■ **Exercise goal**:
From the line with "April 2024 (409, 1845)" through the line with "Mai 2021 (407, 2006)", inclusive, return each line of the data below exactly and leave the rest out.

■ **Working data**:
'''
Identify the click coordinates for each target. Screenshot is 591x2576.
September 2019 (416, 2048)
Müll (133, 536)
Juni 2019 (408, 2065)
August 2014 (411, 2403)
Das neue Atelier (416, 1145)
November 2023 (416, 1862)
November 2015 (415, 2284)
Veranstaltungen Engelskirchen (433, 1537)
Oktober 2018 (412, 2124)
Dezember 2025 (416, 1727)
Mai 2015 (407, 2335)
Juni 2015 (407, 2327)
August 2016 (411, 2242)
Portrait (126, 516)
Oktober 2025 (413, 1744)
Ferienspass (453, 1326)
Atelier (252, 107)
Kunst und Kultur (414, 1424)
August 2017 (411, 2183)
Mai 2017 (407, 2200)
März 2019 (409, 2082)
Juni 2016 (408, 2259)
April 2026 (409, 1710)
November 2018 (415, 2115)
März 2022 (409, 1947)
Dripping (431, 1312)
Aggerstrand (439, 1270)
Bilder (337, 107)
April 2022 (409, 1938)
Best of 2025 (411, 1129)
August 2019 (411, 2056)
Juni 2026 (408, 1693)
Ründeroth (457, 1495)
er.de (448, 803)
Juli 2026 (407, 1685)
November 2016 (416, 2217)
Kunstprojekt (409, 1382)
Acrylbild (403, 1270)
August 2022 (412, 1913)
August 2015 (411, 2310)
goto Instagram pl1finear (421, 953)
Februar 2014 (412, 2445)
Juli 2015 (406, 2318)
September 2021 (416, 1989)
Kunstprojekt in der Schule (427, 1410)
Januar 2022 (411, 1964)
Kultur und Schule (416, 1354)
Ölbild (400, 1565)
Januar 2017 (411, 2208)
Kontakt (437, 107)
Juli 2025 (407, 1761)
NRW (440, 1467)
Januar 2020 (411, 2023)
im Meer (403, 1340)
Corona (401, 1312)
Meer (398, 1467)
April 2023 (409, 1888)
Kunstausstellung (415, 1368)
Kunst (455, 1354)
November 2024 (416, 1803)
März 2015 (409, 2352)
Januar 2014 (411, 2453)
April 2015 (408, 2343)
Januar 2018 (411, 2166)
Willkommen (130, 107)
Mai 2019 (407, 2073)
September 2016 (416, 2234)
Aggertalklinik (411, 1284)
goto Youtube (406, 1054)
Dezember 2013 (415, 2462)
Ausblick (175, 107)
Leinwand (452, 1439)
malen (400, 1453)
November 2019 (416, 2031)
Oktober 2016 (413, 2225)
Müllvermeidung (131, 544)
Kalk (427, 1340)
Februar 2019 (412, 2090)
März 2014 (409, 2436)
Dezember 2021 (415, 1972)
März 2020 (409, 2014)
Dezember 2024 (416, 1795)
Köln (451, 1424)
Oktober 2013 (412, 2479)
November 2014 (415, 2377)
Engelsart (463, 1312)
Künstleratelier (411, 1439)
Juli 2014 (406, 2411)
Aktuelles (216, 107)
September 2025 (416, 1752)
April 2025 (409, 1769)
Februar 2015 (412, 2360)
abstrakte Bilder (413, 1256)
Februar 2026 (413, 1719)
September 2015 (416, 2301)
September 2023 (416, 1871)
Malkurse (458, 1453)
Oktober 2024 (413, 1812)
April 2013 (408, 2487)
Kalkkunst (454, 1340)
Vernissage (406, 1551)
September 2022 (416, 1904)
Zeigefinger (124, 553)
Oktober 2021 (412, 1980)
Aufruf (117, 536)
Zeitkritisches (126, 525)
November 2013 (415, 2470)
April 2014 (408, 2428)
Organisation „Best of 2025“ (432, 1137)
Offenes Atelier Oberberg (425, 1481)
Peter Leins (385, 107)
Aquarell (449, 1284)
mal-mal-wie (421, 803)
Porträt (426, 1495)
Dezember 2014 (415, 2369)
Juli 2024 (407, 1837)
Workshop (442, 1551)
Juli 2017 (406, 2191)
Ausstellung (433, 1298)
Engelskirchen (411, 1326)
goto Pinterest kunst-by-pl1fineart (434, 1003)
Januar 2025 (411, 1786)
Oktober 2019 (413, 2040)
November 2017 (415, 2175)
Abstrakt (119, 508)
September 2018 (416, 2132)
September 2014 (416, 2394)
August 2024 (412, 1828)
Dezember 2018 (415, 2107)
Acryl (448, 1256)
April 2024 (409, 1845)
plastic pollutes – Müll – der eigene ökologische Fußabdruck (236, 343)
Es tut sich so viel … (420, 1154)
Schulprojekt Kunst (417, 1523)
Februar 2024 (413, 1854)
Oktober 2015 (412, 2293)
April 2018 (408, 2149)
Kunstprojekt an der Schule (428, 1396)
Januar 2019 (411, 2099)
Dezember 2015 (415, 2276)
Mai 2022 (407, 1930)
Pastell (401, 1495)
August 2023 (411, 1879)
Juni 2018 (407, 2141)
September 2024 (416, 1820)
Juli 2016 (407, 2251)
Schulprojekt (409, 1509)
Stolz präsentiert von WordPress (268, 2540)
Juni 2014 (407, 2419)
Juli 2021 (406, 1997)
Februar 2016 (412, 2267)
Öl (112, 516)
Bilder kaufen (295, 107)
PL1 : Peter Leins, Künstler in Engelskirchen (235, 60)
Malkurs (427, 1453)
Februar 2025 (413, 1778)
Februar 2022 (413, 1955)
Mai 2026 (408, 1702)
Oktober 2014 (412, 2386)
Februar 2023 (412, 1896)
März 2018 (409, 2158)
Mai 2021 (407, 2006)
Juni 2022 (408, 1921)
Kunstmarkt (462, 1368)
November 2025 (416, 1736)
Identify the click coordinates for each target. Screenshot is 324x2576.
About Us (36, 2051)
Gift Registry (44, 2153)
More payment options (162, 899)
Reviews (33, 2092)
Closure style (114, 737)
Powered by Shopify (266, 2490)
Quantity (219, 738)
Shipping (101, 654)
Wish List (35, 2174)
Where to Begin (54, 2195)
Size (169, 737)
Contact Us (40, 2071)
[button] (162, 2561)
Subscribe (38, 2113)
'''
■ **Solution**:
April 2024 (409, 1845)
plastic pollutes – Müll – der eigene ökologische Fußabdruck (236, 343)
Es tut sich so viel … (420, 1154)
Schulprojekt Kunst (417, 1523)
Februar 2024 (413, 1854)
Oktober 2015 (412, 2293)
April 2018 (408, 2149)
Kunstprojekt an der Schule (428, 1396)
Januar 2019 (411, 2099)
Dezember 2015 (415, 2276)
Mai 2022 (407, 1930)
Pastell (401, 1495)
August 2023 (411, 1879)
Juni 2018 (407, 2141)
September 2024 (416, 1820)
Juli 2016 (407, 2251)
Schulprojekt (409, 1509)
Stolz präsentiert von WordPress (268, 2540)
Juni 2014 (407, 2419)
Juli 2021 (406, 1997)
Februar 2016 (412, 2267)
Öl (112, 516)
Bilder kaufen (295, 107)
PL1 : Peter Leins, Künstler in Engelskirchen (235, 60)
Malkurs (427, 1453)
Februar 2025 (413, 1778)
Februar 2022 (413, 1955)
Mai 2026 (408, 1702)
Oktober 2014 (412, 2386)
Februar 2023 (412, 1896)
März 2018 (409, 2158)
Mai 2021 (407, 2006)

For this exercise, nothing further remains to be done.